| Work to be completed |
Put the lines of the material into a Markdown table with the columns Row and Line, beginning with the line that contains "How do I perform: Tap the Jump" and continuing through the line that contains "Close the 历史记录", with both of those lines included. Number the rows and leave out any blank lines.

| Some records |
________________________________________

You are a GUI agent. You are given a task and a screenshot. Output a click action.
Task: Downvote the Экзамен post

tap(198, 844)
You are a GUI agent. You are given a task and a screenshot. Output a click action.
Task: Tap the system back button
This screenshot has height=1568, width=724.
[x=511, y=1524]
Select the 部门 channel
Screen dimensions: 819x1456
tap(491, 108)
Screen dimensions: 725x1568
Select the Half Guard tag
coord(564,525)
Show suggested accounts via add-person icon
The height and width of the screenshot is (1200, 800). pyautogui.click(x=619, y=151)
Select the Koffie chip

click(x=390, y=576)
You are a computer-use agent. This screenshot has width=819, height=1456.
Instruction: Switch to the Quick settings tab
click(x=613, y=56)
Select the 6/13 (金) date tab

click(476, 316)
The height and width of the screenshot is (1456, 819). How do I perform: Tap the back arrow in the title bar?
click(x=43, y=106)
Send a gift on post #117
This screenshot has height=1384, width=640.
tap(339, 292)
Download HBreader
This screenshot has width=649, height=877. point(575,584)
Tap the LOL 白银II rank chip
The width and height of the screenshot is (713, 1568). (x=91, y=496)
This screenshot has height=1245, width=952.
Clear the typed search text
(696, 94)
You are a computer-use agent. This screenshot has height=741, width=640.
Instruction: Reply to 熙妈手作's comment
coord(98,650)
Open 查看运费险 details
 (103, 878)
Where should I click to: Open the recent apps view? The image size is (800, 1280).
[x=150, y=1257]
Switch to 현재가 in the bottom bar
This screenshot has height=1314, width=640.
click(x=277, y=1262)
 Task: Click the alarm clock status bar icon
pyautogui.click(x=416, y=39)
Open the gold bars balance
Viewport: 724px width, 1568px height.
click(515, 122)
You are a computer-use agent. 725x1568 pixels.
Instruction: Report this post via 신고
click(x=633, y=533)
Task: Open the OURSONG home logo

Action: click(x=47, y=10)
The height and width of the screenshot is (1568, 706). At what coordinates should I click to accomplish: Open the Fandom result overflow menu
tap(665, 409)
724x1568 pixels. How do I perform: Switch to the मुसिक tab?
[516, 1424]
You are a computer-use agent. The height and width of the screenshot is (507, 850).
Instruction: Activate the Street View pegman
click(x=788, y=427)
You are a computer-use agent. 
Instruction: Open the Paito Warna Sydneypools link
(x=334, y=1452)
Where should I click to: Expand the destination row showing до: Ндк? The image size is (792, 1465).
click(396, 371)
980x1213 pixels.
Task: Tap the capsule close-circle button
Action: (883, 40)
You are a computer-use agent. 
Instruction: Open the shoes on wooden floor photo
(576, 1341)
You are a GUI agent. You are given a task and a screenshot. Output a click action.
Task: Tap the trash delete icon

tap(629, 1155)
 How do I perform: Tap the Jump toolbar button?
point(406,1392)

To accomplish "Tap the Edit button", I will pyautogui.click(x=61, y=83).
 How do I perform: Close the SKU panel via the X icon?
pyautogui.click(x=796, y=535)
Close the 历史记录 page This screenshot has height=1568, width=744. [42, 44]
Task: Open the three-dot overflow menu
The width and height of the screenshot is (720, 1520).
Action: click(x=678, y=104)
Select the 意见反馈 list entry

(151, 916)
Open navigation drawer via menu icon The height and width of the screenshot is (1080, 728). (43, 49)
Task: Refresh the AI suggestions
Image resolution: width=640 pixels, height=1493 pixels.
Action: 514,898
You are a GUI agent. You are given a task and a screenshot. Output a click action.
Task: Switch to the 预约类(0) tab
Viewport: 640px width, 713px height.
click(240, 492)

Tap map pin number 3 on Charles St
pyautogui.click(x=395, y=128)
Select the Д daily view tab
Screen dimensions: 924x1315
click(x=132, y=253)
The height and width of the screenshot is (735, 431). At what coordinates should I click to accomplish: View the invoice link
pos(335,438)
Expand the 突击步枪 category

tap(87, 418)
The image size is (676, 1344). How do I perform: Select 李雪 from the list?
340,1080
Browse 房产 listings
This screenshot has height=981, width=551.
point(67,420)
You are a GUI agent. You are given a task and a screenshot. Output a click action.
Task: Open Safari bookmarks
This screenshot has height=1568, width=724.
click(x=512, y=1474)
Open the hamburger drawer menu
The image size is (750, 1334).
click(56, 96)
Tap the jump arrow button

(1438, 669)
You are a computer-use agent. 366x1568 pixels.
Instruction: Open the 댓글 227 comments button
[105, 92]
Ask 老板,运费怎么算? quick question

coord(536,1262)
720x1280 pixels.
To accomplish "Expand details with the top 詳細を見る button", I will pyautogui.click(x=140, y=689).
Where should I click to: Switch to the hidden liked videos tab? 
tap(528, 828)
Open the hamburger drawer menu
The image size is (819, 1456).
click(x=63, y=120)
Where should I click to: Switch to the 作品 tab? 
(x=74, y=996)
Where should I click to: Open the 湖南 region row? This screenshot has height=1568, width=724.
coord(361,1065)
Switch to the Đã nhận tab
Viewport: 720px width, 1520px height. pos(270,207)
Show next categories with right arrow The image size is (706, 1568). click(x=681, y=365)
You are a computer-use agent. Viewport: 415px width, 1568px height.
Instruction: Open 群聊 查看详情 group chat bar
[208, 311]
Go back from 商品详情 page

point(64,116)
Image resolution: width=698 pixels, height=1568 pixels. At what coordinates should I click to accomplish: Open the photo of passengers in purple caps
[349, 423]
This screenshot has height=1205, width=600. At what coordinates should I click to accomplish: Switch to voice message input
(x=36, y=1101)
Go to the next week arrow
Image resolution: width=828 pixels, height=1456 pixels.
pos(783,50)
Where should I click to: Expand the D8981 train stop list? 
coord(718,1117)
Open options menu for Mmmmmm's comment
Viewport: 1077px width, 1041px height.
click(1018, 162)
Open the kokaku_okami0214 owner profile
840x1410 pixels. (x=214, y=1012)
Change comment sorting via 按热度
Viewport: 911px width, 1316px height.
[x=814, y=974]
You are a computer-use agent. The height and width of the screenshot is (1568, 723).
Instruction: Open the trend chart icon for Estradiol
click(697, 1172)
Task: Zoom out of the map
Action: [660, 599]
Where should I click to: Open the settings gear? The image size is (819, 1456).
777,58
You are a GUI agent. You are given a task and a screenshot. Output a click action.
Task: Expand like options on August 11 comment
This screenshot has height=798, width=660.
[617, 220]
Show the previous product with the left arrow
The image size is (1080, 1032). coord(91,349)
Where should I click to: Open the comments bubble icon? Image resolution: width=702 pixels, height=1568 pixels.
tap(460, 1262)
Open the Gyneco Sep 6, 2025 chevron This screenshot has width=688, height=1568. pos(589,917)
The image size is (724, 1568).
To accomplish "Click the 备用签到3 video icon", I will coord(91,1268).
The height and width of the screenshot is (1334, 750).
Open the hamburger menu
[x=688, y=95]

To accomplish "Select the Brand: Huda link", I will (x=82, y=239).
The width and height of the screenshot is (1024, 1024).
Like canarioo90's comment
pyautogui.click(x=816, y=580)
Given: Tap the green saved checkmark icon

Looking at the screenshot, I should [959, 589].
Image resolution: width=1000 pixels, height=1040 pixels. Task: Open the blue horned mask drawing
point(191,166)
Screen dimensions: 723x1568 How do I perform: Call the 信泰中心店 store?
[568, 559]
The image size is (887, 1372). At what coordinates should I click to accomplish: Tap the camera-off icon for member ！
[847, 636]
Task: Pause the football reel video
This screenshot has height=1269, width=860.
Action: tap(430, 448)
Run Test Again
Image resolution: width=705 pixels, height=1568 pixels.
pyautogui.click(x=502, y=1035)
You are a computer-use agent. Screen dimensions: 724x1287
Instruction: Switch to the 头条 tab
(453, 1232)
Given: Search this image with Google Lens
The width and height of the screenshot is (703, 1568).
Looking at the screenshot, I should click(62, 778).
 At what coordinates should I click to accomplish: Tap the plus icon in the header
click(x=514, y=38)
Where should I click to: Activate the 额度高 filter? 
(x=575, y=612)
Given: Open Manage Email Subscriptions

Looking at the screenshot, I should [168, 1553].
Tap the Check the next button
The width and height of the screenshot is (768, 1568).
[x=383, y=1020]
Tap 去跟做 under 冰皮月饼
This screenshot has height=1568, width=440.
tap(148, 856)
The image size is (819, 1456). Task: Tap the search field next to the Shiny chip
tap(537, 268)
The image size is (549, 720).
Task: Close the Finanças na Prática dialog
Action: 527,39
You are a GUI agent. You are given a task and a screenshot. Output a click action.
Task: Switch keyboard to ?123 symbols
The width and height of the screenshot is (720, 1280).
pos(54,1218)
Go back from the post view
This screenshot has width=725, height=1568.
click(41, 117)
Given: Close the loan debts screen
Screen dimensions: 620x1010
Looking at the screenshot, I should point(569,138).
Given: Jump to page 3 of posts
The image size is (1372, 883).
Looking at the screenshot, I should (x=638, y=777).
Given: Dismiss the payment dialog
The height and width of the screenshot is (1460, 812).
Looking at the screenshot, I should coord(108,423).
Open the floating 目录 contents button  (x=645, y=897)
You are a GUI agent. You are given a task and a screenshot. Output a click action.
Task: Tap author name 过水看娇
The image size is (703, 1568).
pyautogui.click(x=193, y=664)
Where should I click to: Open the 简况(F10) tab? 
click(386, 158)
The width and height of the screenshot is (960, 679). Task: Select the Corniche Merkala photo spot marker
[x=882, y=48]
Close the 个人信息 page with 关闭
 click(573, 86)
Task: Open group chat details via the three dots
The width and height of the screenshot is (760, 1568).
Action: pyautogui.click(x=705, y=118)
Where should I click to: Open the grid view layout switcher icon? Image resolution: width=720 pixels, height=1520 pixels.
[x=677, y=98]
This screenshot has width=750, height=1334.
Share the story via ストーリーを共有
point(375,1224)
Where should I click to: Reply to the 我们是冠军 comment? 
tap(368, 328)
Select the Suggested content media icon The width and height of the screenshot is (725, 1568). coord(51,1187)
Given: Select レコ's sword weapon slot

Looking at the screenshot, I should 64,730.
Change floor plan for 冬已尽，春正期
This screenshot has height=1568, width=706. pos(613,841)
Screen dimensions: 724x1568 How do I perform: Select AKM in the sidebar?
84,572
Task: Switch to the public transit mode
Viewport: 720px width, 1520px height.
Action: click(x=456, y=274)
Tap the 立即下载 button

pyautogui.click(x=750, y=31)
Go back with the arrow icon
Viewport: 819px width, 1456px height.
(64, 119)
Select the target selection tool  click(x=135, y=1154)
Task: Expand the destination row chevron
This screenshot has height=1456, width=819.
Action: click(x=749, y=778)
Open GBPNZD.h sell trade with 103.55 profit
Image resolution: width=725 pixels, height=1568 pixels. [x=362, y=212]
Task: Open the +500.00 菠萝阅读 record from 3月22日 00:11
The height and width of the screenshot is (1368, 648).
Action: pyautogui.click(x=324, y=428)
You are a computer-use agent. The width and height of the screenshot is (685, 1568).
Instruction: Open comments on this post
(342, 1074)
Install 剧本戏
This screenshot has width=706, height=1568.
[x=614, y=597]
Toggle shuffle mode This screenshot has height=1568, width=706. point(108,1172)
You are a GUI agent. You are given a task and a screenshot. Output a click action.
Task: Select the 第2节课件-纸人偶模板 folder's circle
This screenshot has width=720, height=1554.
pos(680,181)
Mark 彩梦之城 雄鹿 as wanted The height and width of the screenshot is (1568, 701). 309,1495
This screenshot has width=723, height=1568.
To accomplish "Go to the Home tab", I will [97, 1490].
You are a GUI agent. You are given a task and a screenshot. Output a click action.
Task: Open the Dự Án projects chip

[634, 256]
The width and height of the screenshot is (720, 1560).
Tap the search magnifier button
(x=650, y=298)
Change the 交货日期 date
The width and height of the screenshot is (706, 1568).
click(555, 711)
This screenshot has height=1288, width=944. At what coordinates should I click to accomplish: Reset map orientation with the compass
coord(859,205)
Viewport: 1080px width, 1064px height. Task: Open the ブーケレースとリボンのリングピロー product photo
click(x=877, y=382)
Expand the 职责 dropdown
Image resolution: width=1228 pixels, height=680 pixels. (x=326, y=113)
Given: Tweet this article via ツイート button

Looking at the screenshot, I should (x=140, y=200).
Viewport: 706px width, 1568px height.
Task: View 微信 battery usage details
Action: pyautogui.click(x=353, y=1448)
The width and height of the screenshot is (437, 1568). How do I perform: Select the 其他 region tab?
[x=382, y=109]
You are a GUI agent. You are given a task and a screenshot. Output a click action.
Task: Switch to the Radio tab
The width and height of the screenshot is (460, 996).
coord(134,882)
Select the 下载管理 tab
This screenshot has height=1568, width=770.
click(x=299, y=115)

________________________________________

| Output below |
| Row | Line |
|---|---|
| 1 |  How do I perform: Tap the Jump toolbar button? |
| 2 | point(406,1392) |
| 3 | To accomplish "Tap the Edit button", I will pyautogui.click(x=61, y=83). |
| 4 |  How do I perform: Close the SKU panel via the X icon? |
| 5 | pyautogui.click(x=796, y=535) |
| 6 | Close the 历史记录 page This screenshot has height=1568, width=744. [42, 44] |